**Exercise brief**
From the entries below, return only the lines starting at the one that contains "You are a GUI" and ending at the one that contains "Task: Click the Loop toolkit button", exactly as they stand.

**Given information**
====================

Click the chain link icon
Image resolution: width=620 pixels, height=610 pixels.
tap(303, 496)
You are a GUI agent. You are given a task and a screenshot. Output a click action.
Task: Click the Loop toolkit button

====================

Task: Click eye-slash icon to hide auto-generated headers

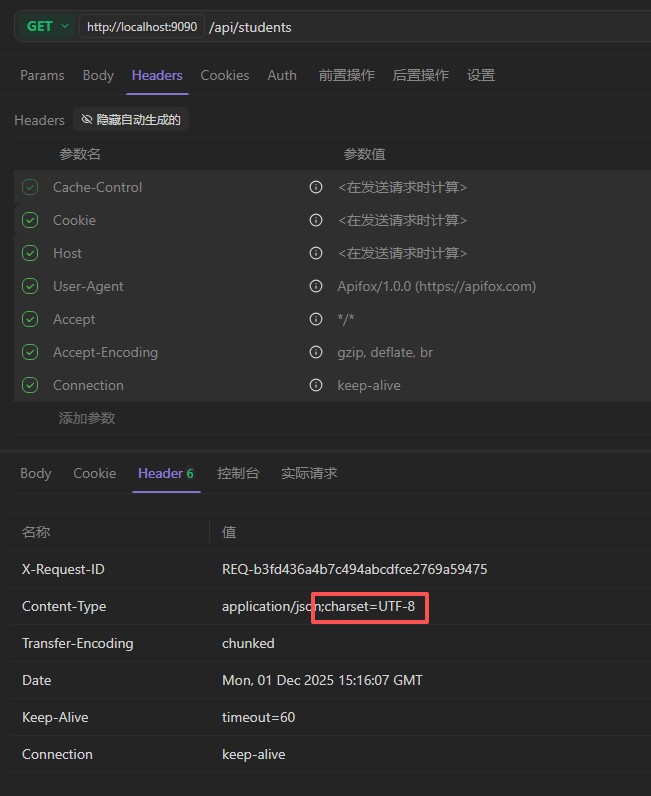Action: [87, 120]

====================

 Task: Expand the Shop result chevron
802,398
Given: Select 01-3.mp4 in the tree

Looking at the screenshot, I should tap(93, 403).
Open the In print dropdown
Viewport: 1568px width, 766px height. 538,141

====================

**Written response**
You are a GUI agent. You are given a task and a screenshot. Output a click action.
Task: Click the Loop toolkit button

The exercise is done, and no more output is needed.